THE FAMILY of late Irish man Michael Dwyer said meetings in Brussels yesterday increased the momentum for an international investigation into his death.

Irish MEPs yesterday called on the Bolivian authorities to account for the circumstances of his fatal shooting by police three years ago.

Commitments to proactively engage with the issue and to raise it with EU foreign policy chief Catherine Ashton and Minister for Foreign Affairs Eamon Gilmore were given to the family by a number of Irish MEPs during meetings yesterday.

The Dwyer family described as “very positive” the meetings with Irish MEPs and officials from Ms Ashton’s office.

The family travelled to Brussels to generate support for the EU seeking accountability on the issue from Bolivian authorities.

Yesterday, Mr Dwyer’s mother Catherine said the family would not rest until it secured an independent inquiry into his death.

“We are hoping that we will eventually get the answers and make sure that those responsible for authorising and killing Michael are held accountable, fully accountable,” she told RTÉ.

The 24-year-old Tipperary native was one of three men killed on April 16th, 2009, in a hotel in the city of Santa Cruz.
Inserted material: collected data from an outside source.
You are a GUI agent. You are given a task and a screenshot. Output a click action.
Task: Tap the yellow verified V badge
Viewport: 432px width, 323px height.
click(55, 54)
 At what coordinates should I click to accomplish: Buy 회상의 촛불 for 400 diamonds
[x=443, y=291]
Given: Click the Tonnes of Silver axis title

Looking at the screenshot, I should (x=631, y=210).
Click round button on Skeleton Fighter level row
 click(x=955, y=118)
The Bolivian government claims the incident was an armed confrontation with police, but this has been rejected by the family.
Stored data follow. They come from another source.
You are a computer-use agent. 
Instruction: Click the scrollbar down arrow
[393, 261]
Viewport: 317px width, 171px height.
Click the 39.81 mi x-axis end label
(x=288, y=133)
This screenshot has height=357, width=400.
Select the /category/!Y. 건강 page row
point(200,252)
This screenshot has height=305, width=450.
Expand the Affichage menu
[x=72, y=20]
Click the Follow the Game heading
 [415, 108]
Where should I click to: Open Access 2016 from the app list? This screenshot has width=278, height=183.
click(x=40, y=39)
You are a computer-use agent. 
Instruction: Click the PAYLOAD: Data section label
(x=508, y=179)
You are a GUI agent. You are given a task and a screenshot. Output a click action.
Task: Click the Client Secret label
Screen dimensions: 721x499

“From all the evidence available there was no shoot-out, Michael never fired any guns, he was unarmed, he was executed while he was asleep,” his mother said.
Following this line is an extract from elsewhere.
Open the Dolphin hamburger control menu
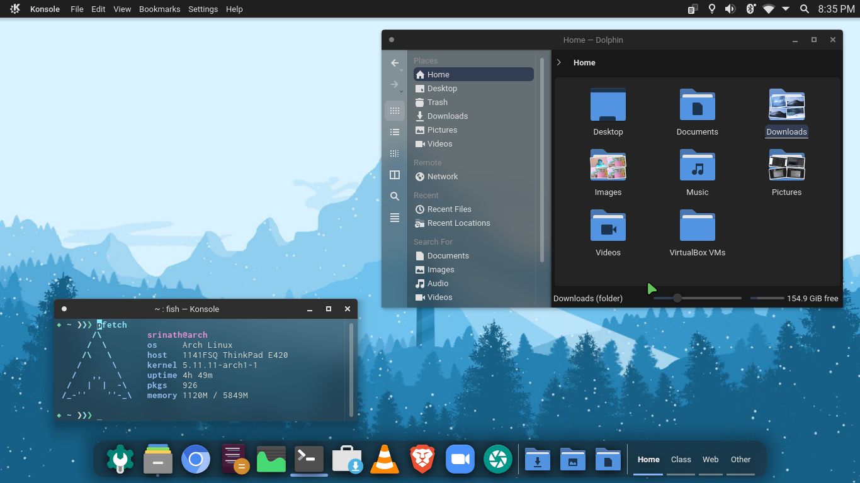point(395,218)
Labour MEP Phil Prendergast said it was “high time” Bolivian authorities accounted for the circumstances of his death. They “have to realise that this is not going to go away and we are going to continue to apply pressure”, she said.

Fine Gael MEP Seán Kelly said the Bolivian government and police had “a responsibility to provide answers to the Dwyer family”.

If the Bolivian authorities refused an open inquiry, the EU should consider possible sanctions and reassess its aid, he said.

Fine Gael MEP Gay Mitchell also called for an independent inquiry yesterday. Last week he visited Bolivia as part of the EU’s development committee, and raised the case with both Bolivia’s foreign minister David Choquehuanca and the country’s vice-president Alvaro Garcia.

Mr Dwyer’s father Martin and sister Aisling also travelled to Brussels for the meetings. “What we really want is an international inquiry and hopefully by MEPs putting pressure on the Bolivian government we can get something like that,” Martin Dwyer said.

His sister Aisling recalled her brother yesterday. “He was bright and bubbly, and he was a very good big brother and he was always looking out for us and the life and soul of every party. He was just a good guy.”

The Bolivian government claims Mr Dwyer was part of a group hired by opposition figures to assassinate President Evo Morales. The family rejects this account. The third anniversary of Mr Dwyer’s death is on Monday.